__INFORMATION PROVIDED__.
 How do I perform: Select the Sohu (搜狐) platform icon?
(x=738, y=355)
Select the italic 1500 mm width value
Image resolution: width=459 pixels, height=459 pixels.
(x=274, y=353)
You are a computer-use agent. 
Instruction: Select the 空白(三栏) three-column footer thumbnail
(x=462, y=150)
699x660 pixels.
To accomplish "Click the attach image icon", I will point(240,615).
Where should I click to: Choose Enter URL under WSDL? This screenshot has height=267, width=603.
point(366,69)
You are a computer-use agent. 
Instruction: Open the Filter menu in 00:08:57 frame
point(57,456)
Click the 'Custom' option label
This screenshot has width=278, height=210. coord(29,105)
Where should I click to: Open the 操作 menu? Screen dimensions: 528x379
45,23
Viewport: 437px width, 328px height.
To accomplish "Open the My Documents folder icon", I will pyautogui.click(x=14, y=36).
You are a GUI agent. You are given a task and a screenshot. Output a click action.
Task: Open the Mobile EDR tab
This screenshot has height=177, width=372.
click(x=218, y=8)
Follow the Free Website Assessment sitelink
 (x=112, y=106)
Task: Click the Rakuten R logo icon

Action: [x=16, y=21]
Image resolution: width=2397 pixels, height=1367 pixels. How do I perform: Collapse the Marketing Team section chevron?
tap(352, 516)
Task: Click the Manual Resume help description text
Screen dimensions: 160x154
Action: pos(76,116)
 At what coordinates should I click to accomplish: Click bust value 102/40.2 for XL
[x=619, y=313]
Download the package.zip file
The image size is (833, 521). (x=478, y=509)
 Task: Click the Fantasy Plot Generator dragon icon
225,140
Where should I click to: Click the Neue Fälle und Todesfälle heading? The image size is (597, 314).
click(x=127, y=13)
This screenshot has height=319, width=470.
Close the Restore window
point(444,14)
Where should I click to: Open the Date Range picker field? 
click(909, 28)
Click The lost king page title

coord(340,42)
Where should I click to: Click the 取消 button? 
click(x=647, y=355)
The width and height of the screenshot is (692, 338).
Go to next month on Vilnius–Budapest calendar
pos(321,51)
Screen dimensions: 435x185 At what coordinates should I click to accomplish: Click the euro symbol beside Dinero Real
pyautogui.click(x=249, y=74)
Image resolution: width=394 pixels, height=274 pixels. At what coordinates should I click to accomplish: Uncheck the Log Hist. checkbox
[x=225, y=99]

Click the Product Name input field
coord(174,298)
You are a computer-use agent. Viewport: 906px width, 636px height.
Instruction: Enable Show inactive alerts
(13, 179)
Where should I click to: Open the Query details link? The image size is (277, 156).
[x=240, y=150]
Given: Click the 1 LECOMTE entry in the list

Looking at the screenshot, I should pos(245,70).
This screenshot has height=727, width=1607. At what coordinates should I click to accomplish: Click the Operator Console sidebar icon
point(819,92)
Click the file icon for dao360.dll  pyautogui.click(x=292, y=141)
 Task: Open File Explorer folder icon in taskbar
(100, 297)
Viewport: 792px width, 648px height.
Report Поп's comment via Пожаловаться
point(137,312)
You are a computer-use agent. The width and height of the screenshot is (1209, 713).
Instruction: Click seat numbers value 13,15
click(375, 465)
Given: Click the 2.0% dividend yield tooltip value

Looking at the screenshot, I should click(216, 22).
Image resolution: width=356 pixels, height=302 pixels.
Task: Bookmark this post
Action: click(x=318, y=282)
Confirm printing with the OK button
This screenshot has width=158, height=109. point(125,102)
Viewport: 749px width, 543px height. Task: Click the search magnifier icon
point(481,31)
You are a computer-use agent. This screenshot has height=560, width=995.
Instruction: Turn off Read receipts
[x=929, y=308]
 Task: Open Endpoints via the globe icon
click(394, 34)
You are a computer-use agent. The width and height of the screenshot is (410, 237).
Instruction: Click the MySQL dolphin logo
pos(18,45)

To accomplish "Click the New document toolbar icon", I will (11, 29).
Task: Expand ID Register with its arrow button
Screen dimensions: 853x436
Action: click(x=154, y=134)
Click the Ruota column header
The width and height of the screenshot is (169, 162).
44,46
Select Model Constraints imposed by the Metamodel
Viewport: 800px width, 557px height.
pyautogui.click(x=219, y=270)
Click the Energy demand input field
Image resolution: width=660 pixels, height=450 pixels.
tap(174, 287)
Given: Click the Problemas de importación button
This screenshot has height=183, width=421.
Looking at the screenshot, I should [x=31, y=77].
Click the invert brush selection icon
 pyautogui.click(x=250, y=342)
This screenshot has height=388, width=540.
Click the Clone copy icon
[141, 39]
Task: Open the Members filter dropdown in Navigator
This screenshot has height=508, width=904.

__THE TASK__. Once you find the line with "Where should I click to: Click the 取消" in the entries above, output it and each line after it up to and including the line with "Click the Ruota column header", and nothing else.

__WRITTEN ANSWER__.
Where should I click to: Click the 取消 button? 
click(x=647, y=355)
The width and height of the screenshot is (692, 338).
Go to next month on Vilnius–Budapest calendar
pos(321,51)
Screen dimensions: 435x185 At what coordinates should I click to accomplish: Click the euro symbol beside Dinero Real
pyautogui.click(x=249, y=74)
Image resolution: width=394 pixels, height=274 pixels. At what coordinates should I click to accomplish: Uncheck the Log Hist. checkbox
[x=225, y=99]

Click the Product Name input field
coord(174,298)
You are a computer-use agent. Viewport: 906px width, 636px height.
Instruction: Enable Show inactive alerts
(13, 179)
Where should I click to: Open the Query details link? The image size is (277, 156).
[x=240, y=150]
Given: Click the 1 LECOMTE entry in the list

Looking at the screenshot, I should pos(245,70).
This screenshot has height=727, width=1607. At what coordinates should I click to accomplish: Click the Operator Console sidebar icon
point(819,92)
Click the file icon for dao360.dll  pyautogui.click(x=292, y=141)
 Task: Open File Explorer folder icon in taskbar
(100, 297)
Viewport: 792px width, 648px height.
Report Поп's comment via Пожаловаться
point(137,312)
You are a computer-use agent. The width and height of the screenshot is (1209, 713).
Instruction: Click seat numbers value 13,15
click(375, 465)
Given: Click the 2.0% dividend yield tooltip value

Looking at the screenshot, I should click(216, 22).
Image resolution: width=356 pixels, height=302 pixels.
Task: Bookmark this post
Action: click(x=318, y=282)
Confirm printing with the OK button
This screenshot has width=158, height=109. point(125,102)
Viewport: 749px width, 543px height. Task: Click the search magnifier icon
point(481,31)
You are a computer-use agent. This screenshot has height=560, width=995.
Instruction: Turn off Read receipts
[x=929, y=308]
 Task: Open Endpoints via the globe icon
click(394, 34)
You are a computer-use agent. The width and height of the screenshot is (410, 237).
Instruction: Click the MySQL dolphin logo
pos(18,45)

To accomplish "Click the New document toolbar icon", I will (11, 29).
Task: Expand ID Register with its arrow button
Screen dimensions: 853x436
Action: click(x=154, y=134)
Click the Ruota column header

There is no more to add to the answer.